=== TO DO ===
Whichever lines of the entries hold the word "logo" should be identified and copied.

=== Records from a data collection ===
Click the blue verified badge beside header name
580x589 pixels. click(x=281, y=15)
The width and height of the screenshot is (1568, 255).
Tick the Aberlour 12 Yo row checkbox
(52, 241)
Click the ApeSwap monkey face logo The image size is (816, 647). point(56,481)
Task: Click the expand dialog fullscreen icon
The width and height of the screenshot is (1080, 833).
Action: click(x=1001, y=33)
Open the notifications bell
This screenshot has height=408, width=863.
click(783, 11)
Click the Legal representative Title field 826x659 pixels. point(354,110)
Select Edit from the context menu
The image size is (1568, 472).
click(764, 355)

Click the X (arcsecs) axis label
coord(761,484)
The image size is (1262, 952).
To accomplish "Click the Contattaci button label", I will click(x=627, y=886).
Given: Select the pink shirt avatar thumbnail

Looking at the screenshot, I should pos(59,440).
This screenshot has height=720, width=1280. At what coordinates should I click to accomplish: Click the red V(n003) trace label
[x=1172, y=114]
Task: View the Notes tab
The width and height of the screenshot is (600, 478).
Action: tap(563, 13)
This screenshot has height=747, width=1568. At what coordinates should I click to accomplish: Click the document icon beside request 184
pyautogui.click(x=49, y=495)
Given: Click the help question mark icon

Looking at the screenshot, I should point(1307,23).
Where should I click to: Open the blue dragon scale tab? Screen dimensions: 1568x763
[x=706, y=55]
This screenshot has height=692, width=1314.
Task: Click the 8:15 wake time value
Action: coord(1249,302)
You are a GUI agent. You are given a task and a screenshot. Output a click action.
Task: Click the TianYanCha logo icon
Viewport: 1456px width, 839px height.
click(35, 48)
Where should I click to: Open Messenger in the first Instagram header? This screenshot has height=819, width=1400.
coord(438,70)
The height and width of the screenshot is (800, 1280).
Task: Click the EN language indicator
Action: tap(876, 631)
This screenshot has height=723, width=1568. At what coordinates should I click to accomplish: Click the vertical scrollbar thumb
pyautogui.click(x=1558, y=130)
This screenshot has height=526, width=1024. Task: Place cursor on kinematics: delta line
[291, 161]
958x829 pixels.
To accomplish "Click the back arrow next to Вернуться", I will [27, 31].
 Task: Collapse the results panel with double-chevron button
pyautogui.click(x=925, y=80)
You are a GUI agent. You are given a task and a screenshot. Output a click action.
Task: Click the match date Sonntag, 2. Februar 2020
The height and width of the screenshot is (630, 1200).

=== EXERCISE RESPONSE ===
Click the ApeSwap monkey face logo The image size is (816, 647). point(56,481)
Task: Click the TianYanCha logo icon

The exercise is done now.